I believe that there are programs like that, programs like education and others, that should be turned back to the states and the local communities with the tax sources to fund them, and let the people [applause drowns out end of statement].

I believe in state’s rights; I believe in people doing as much as they can for themselves at the community level and at the private level. And I believe that we’ve distorted the balance of our government today by giving powers that were never intended in the constitution to that federal establishment. And if I do get the job I’m looking for, I’m going to devote myself to trying to reorder those priorities and to restore to the states and local communities those functions which properly belong there.

Conservative boilerplate perhaps, familiar to anyone following Barry Goldwater and Richard Nixon. The Neshoba County Fair took place, however, in Philadelphia, Mississippi. Sixteen years earlier, Andrew Goodman, Michael Schwerner, and James Chaney, arrested for a traffic stop in the same town, vanished from the earth. These members of CORE had also worked during the Freedom Summer registering black Americans to vote. Investigations later showed that local police had pulled them over, driven them to another location, shot them at point blank range, and dumped their bodies in a makeshift dam. A chapter of the Ku Klux Klan had collaborated with police.

Picking Philadelphia as a campaign stop was no accident. Making forthright statements about states rights, about federal overeach in “programs like education and others” was no accident.

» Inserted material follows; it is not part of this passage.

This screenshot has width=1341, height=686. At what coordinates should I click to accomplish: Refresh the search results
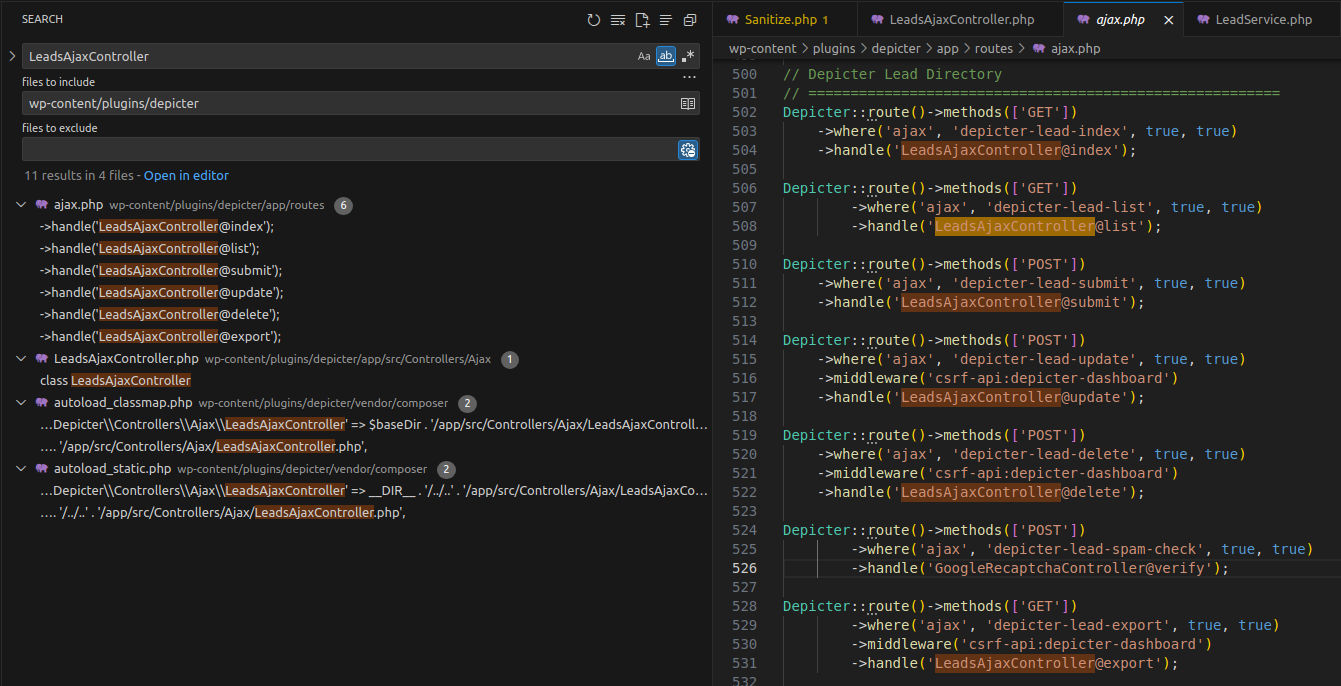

A year after the murders, Everett Dirksen of Illinois delivered the Republican votes for the Voting Rights Act, completing the work started by Goodman, Schwerner, and Chaney. The minority leader, at best a “laggard” in the words of critics when it came to securing the civil right of black Americans, voted for cloture. By January 1969, a Republican once lauded for his own commitment to civil rights began the work of undoing Dirksen’s legacy.